■ **DIRECTIONS**
Skip the images and repeat every entry word for word.

*** EXTRACTED INFORMATION Section Begins ***

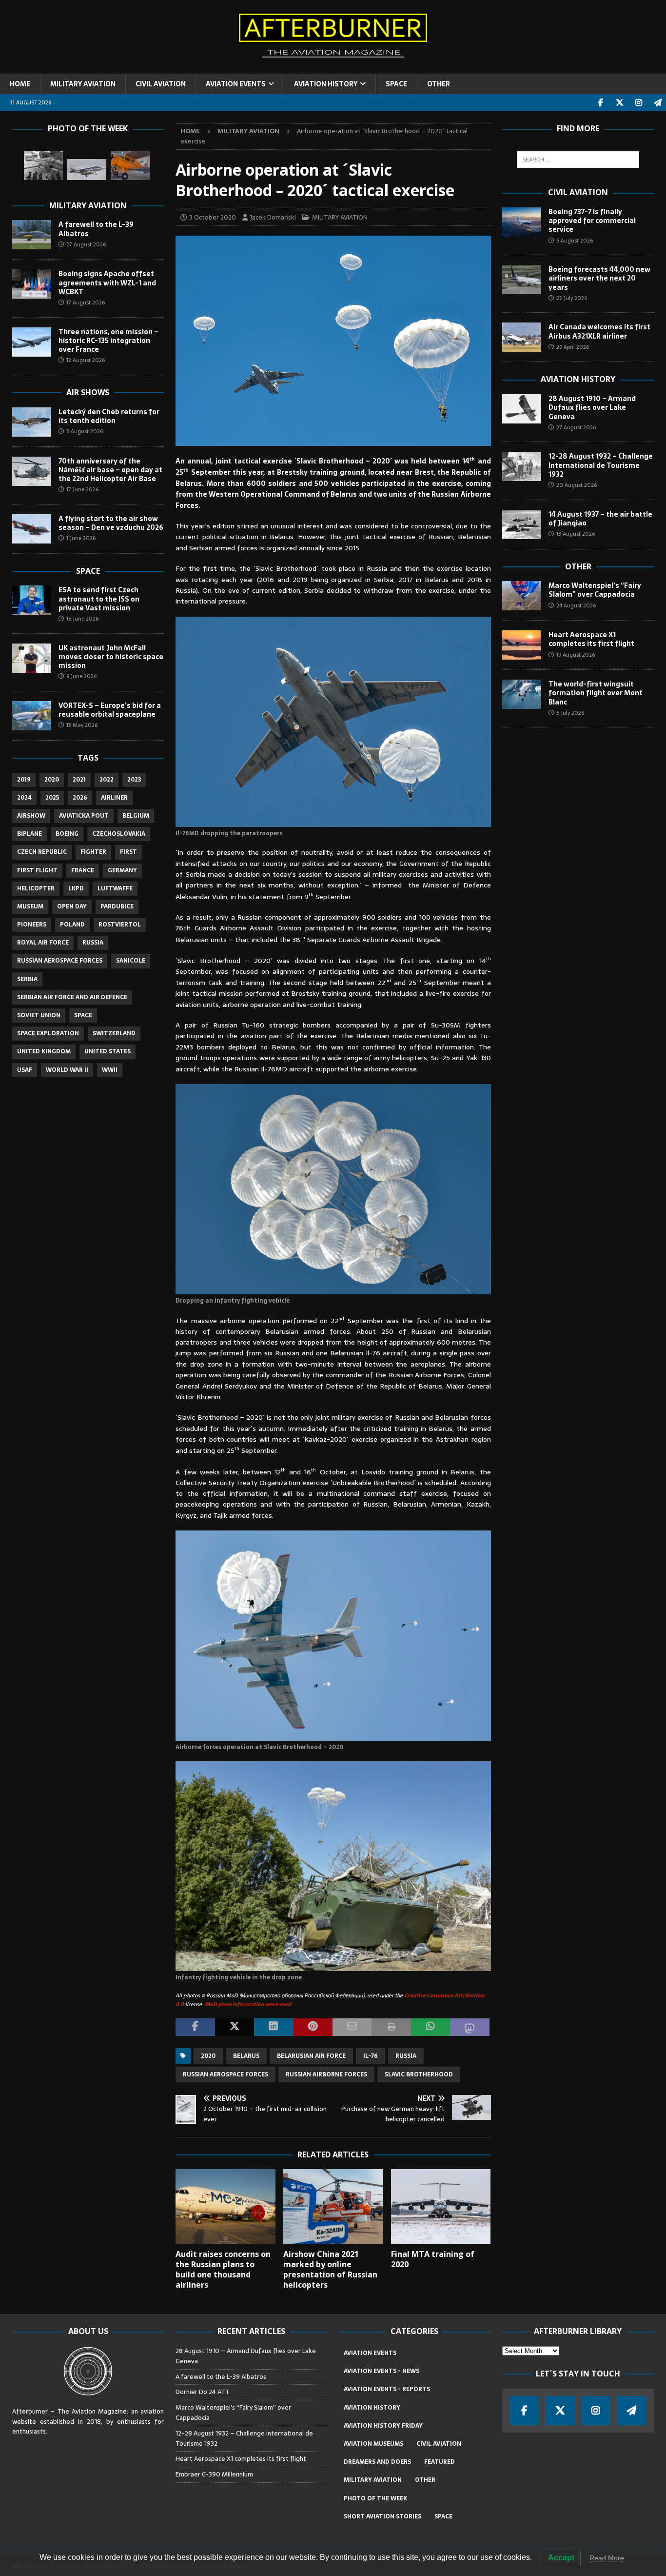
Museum (30, 906)
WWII (110, 1070)
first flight (37, 870)
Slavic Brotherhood (419, 2074)
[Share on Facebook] (195, 2027)
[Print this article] (391, 2027)
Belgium (135, 816)
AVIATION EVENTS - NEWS (381, 2371)
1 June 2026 (81, 538)
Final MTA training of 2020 (432, 2259)
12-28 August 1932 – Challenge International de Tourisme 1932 (600, 465)
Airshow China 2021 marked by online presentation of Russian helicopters (330, 2269)
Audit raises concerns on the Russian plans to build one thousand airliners (223, 2269)
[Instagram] (638, 102)
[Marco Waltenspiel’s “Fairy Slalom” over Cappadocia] (521, 595)
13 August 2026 (575, 533)
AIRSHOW (31, 816)
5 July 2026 (570, 712)
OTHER (438, 84)
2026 (80, 798)
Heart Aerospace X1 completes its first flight (592, 639)
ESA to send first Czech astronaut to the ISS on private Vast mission (99, 598)
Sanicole (130, 961)
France (82, 870)
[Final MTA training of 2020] (441, 2206)
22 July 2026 (571, 298)
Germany (122, 870)
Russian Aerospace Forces (225, 2074)
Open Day (72, 906)
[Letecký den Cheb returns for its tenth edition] (31, 422)
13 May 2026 (82, 725)
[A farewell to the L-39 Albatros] (31, 234)
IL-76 (370, 2056)
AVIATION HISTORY (325, 84)
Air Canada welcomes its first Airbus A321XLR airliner (599, 331)
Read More (606, 2558)
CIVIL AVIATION (161, 84)
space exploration (48, 1033)
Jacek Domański (273, 217)
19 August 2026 (575, 654)
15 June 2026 (82, 618)
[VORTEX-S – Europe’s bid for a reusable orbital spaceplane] (31, 715)
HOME (20, 84)
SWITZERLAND (114, 1033)
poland (72, 924)
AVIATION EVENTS (236, 84)
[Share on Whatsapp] (430, 2027)
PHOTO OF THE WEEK (375, 2498)
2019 (24, 780)
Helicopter (36, 888)
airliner (114, 798)
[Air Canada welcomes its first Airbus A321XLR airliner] (521, 337)
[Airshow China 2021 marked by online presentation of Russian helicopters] (333, 2206)
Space (88, 570)
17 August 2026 (85, 302)
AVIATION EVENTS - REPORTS (387, 2389)
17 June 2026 (82, 489)
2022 (106, 780)
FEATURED (439, 2462)
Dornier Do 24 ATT (203, 2392)
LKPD (76, 888)
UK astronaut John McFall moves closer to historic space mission (111, 657)
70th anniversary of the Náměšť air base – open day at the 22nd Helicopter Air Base (110, 470)
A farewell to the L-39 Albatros (96, 229)
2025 (52, 798)
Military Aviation (88, 205)
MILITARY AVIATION (83, 84)
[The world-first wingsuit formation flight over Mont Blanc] (521, 694)
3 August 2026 (84, 431)
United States (107, 1051)
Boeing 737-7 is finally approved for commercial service (592, 220)
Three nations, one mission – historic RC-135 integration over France (108, 340)
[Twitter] (619, 102)
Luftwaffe (115, 888)
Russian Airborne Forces (326, 2074)
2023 (134, 780)
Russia (405, 2056)
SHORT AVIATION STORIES (382, 2516)
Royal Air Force (43, 942)
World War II (67, 1070)
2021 (79, 780)
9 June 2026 (81, 676)
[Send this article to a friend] (352, 2027)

*** EXTRACTED INFORMATION Section Ends ***

■ **EXERCISE RESULT**
Museum (30, 906)
WWII (110, 1070)
first flight (37, 870)
Slavic Brotherhood (419, 2074)
[Share on Facebook] (195, 2027)
[Print this article] (391, 2027)
Belgium (135, 816)
AVIATION EVENTS - NEWS (381, 2371)
1 June 2026 (81, 538)
Final MTA training of 2020 (432, 2259)
12-28 August 1932 – Challenge International de Tourisme 1932 (600, 465)
Airshow China 2021 marked by online presentation of Russian helicopters (330, 2269)
Audit raises concerns on the Russian plans to build one thousand airliners (223, 2269)
[Instagram] (638, 102)
[Marco Waltenspiel’s “Fairy Slalom” over Cappadocia] (521, 595)
13 August 2026 (575, 533)
AIRSHOW (31, 816)
5 July 2026 (570, 712)
OTHER (438, 84)
2026 (80, 798)
Heart Aerospace X1 completes its first flight (592, 639)
ESA to send first Czech astronaut to the ISS on private Vast mission (99, 598)
Sanicole (130, 961)
France (82, 870)
[Final MTA training of 2020] (441, 2206)
22 July 2026 (571, 298)
Germany (122, 870)
Russian Aerospace Forces (225, 2074)
Open Day (72, 906)
[Letecký den Cheb returns for its tenth edition] (31, 422)
13 May 2026 (82, 725)
[A farewell to the L-39 Albatros] (31, 234)
IL-76 (370, 2056)
AVIATION HISTORY (325, 84)
Air Canada welcomes its first Airbus A321XLR airliner (599, 331)
Read More (606, 2558)
CIVIL AVIATION (161, 84)
space exploration (48, 1033)
Jacek Domański (273, 217)
19 August 2026 (575, 654)
15 June 2026 (82, 618)
[VORTEX-S – Europe’s bid for a reusable orbital spaceplane] (31, 715)
HOME (20, 84)
SWITZERLAND (114, 1033)
poland (72, 924)
AVIATION EVENTS (236, 84)
[Share on Whatsapp] (430, 2027)
PHOTO OF THE WEEK (375, 2498)
2019 (24, 780)
Helicopter (36, 888)
airliner (114, 798)
[Air Canada welcomes its first Airbus A321XLR airliner] (521, 337)
[Airshow China 2021 marked by online presentation of Russian helicopters] (333, 2206)
Space (88, 570)
17 August 2026 (85, 302)
AVIATION EVENTS - REPORTS (387, 2389)
17 June 2026 (82, 489)
2022 (106, 780)
FEATURED (439, 2462)
Dornier Do 24 ATT (203, 2392)
LKPD (76, 888)
UK astronaut John McFall moves closer to historic space mission (111, 657)
70th anniversary of the Náměšť air base – open day at the 22nd Helicopter Air Base (110, 470)
A farewell to the L-39 Albatros (96, 229)
2025 (52, 798)
Military Aviation (88, 205)
MILITARY AVIATION (83, 84)
[The world-first wingsuit formation flight over Mont Blanc] (521, 694)
3 August 2026 (84, 431)
United States (107, 1051)
Boeing 737-7 is finally approved for commercial service (592, 220)
Three nations, one mission – historic RC-135 integration over France (108, 340)
[Twitter] (619, 102)
Luftwaffe (115, 888)
Russian Airborne Forces (326, 2074)
2023 (134, 780)
Russia (405, 2056)
SHORT AVIATION STORIES (382, 2516)
Royal Air Force (43, 942)
World War II (67, 1070)
2021 (79, 780)
9 June 2026 (81, 676)
[Send this article to a friend] (352, 2027)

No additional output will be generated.